What Mainstream Media Gets Wrong
Left-leaning outlets like The Atlantic spent years providing intellectual cover for liberal interventionism — the idea that American military power could be used to spread democracy and human rights. When that project failed, the coverage pivoted to criticizing Bush-era Republicans while largely absolving the bipartisan consensus that kept the wars going.
Right-leaning outlets did the opposite: they attacked Obama's "weak" foreign policy while ignoring that the foundational strategic errors were made under Republican leadership.
Both sides protected their team. Neither did the accounting the American people deserved.
The Real Lesson
Military force is a blunt instrument. It can destroy regimes. It CANNOT build nations. The United States has no serious track record of turning military victory into functional democratic governance in culturally and historically distinct societies.
Sending soldiers to hold territory while diplomats and NGOs try to reconstruct entire societies from scratch is not a defense strategy. It's an empire strategy — and the U.S. is not set up to run an empire.
Where Things Stand in 2026
The U.S. still has troops in Syria, Iraq, and Somalia. The Pentagon budget for fiscal year 2026 exceeds $900 billion. Meanwhile, China has spent the last two decades watching America exhaust itself in the Middle East while Beijing built the world's largest navy, expanded its nuclear arsenal, and locked up rare earth supply chains.

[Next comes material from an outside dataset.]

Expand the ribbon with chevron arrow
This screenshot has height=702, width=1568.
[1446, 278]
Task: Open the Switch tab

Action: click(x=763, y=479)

China didn't fire a shot. It didn't have to.
The opportunity cost of the post-9/11 wars isn't just dollars — it's strategic attention, military readiness, and public trust. All three are depleted.
What This Means for Regular Americans
If you're a taxpayer, you funded $8 trillion worth of outcomes that left Afghanistan under Taliban rule, Iraq under Iranian influence, and Libya in civil war. If you're a veteran or a veteran's family member, you already know the human cost better than any think tank ever will.
The foreign policy establishment that got all of this wrong is still largely in charge of the conversation. They're still writing the articles — when those articles aren't behind paywalls.
Every American should ask a simple question: why are we still listening to the people who were wrong?